Now, I was reaping what I had sown, and being just one plank shy of my escape plan.
I did everything I could. I thought hopelessly to myself.
What was there to look forward to other than eating rotten flesh until starvation set it? I was just here to suffer. That was what Larkspur deigned.
...No. There is still one thing left - it would surely be much easier if I gave up.
I let out a low exhale, my body sinking deeper against the stone bricks of the ruins, my head hanging dejectedly.
I should already be empty inside. The thing that still will not disappear inside my heart will surely fade away soon.
I closed my eyes, wanting to just lose myself to insensate bliss.
It was a sad, but inescapable ending, for I could not survive alone.
"You're not alone."
I cracked my eyes open hearing the familiar voice. Inches from my legs were bare feet and sweeping purple hair. I traced them up with my eyes and found Z7 before me. She was looking down on me as if she was right where she needed to be.
"You're not alone." She repeated, her words having an echoing quality to them. Yet they were at the same time so paradoxically clear that they chased away all other noise, clearing my mind. "I'm here."
I shook my head bitterly, my eyes closing in impatience. "What is this...?"
"I'm here with you."
"No you are not. You are not Z7, and you are not here with me. You are not even speaking in Jibberish." I countered flatly. "This is not real. I am hallucinating... or dreaming. I am as alone as ever. You are not-"
She crouched down beside me, her hands wrapping around mine, and I swore I could feel her familiar touch and warmth.
"I'm right here." She repeated, her hands closing around mine, making it clench the iron dagger.
Her iron dagger.
"I'm right here with you. Sharing my strength with you whenever you use this." She patted my clenched fist, making sure I was holding the dagger tight. "You just need to keep hanging on."
My face scrunched up as a wave of weariness hit me. "Please stop." I begged. "Have I not struggled enough? I-I do not want to stand up anymore... just... just to get knocked down again! Tell me how I am supposed to make it!"
"You're strong, Lenz. Stronger than you ever thought you could be!" Z7 insisted as she nestled in at my side, sharing her warmth in an effort to rekindle the fire that had almost been snuffed out inside me. "Look at what you did when you believed in yourself. Outshooting a Bird of Prey, defeating two artifact wielders, going toe-to-toe with Teal_Larkspur and coming out on top when you were at your weakest. You just can't give up on yourself. Not when you have the strength to keep going."

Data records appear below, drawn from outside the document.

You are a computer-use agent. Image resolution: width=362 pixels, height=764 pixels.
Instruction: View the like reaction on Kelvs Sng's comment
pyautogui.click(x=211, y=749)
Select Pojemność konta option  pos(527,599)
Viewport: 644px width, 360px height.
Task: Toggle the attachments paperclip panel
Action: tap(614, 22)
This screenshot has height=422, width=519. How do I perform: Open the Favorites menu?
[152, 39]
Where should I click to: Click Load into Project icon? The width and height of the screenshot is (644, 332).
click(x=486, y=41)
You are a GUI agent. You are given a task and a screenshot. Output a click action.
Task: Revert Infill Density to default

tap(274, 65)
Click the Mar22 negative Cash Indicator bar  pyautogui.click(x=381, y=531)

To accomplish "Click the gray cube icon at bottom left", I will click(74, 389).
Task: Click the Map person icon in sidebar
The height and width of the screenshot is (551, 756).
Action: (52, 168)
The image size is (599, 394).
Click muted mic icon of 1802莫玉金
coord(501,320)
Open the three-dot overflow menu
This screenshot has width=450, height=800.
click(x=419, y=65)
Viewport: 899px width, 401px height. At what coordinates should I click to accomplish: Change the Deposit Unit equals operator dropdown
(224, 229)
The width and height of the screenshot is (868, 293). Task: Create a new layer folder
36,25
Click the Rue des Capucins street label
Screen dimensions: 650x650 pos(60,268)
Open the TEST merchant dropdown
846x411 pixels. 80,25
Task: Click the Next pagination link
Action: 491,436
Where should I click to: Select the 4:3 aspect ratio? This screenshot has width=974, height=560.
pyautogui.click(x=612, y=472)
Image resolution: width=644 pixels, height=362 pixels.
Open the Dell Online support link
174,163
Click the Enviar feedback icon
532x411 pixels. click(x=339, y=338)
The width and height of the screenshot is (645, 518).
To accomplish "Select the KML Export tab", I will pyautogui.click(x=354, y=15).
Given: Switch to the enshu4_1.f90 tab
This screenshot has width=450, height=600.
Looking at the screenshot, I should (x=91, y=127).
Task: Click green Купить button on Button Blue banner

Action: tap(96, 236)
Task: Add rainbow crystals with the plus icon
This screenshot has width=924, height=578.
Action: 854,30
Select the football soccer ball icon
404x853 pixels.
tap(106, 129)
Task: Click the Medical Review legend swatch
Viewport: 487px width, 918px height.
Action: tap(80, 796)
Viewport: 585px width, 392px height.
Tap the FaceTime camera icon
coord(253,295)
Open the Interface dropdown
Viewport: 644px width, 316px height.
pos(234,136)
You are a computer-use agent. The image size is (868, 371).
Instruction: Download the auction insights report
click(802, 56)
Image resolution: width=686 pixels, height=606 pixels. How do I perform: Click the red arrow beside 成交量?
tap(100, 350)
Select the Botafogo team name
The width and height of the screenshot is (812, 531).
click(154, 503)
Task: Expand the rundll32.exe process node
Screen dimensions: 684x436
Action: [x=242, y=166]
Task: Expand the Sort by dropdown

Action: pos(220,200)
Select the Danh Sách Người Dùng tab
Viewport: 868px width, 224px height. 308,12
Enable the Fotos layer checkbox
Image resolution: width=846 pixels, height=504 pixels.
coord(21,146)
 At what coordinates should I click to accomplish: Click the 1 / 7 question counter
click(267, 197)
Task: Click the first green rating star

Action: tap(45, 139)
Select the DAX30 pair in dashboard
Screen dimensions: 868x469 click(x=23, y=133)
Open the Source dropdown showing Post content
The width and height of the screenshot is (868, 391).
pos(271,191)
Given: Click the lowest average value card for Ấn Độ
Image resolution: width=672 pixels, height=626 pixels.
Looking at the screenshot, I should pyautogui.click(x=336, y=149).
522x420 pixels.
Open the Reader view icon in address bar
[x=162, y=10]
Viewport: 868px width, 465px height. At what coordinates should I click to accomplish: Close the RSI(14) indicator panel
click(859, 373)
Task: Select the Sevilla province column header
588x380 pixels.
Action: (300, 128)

"But..." I gave a helpless shrug as I gazed at my situation. "Look at where I am at. What hope is-?"
Suddenly, I was silenced as Z7 pressed her lips to mine. Memories of that night we shared came flooding back, and I felt warmth suffuse my entire body. All too soon, she was leaning back, her black eyes gazing at me passionately as she parted her curtain of hair.
"Do you wanna get back to me or do you wanna stay here?"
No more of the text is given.